The workaround is a Worker that bypasses the edge cache. But now every `/blog/*` request burns a Worker invocation, humans included, and the [Workers Free plan](https://developers.cloudflare.com/workers/platform/pricing/) gives you 100k per day and 10ms of CPU each. That's a real budget to share across humans and bots, for no functional gain over a static `.md` URL.

So I deleted the Worker. The only thing I lost is `curl -H "Accept: text/markdown" …/blog/my-post` returning Markdown. Between `llms.txt`, `<link rel="alternate">`, and the `/blog/[slug].md` convention, no mainstream agent I've seen actually needs `Accept:` negotiation.
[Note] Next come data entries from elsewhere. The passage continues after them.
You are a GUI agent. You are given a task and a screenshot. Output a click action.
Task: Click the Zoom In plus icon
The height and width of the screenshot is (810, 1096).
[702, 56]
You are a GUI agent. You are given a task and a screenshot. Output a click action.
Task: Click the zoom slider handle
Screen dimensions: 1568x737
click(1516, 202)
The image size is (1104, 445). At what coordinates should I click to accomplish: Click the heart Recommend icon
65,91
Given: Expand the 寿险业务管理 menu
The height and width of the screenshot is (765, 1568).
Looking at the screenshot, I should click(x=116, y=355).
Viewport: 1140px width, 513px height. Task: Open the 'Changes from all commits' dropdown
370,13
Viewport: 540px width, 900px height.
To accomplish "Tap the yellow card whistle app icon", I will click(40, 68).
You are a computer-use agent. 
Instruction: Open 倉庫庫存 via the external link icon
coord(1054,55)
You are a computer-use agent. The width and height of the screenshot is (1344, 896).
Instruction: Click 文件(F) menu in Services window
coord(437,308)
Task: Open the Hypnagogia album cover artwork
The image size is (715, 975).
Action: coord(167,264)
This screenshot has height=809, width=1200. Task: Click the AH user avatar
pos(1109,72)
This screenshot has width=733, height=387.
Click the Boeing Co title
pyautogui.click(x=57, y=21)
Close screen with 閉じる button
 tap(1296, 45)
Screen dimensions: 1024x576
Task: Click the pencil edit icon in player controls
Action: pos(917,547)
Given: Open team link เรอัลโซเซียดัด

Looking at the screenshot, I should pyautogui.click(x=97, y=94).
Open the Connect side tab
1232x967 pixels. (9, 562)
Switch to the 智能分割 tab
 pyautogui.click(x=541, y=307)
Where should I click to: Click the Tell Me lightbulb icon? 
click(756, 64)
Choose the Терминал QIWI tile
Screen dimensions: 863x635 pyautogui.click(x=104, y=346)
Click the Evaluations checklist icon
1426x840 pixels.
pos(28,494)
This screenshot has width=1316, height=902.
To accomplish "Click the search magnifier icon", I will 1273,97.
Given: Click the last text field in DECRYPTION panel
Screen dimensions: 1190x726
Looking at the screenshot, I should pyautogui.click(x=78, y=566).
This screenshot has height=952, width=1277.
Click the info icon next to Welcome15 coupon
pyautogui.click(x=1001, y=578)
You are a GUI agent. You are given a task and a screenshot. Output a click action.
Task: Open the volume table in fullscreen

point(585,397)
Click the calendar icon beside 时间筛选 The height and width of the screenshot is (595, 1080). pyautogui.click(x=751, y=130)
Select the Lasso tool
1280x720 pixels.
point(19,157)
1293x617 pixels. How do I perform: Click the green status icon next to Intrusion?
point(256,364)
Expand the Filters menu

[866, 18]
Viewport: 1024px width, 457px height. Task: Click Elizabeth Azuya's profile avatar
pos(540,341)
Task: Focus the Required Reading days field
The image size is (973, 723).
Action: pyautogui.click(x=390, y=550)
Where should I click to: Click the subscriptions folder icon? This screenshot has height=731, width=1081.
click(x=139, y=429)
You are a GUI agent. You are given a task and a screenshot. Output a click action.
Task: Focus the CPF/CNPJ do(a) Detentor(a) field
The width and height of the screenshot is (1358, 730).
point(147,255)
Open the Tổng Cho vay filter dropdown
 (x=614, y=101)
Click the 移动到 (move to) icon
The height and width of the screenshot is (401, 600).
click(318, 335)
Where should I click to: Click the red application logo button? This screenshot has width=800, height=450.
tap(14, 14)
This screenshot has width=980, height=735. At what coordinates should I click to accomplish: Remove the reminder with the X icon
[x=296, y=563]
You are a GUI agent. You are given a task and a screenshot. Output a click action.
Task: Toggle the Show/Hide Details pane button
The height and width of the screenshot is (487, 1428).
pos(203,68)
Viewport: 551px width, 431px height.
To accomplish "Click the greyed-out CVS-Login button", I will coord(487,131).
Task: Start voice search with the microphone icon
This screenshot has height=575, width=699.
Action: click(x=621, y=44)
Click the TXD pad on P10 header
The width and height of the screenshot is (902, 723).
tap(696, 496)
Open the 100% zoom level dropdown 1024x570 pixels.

It's the more elegant protocol; alternate URLs are the more robust one on a free-tier CDN. On a paid plan I'd probably do both.

## Where this leaves things

Every page exists in two forms, both served from the edge. Agent-facing resources are advertised in response headers on every request, before any HTML gets parsed. Structured data tells engines what the article is and how much context it takes to read. `robots.txt` says what I'll allow and what I won't.

GEO is still very new. The standards are half-drafted, the tools disagree with each other, and half the signals I described above didn't exist two years ago. I fully expect to be rewriting parts of this post within six months, probably with a different opinion about Accept-based negotiation, once I've either moved off the free plan or found a workaround that doesn't involve a Worker. But for now: serve agents a version they can cheaply consume, be explicit about what you'll allow, and accept that the defaults aren't on your side.

If you're reading this via a summary from some assistant, hi. Thanks for the traffic.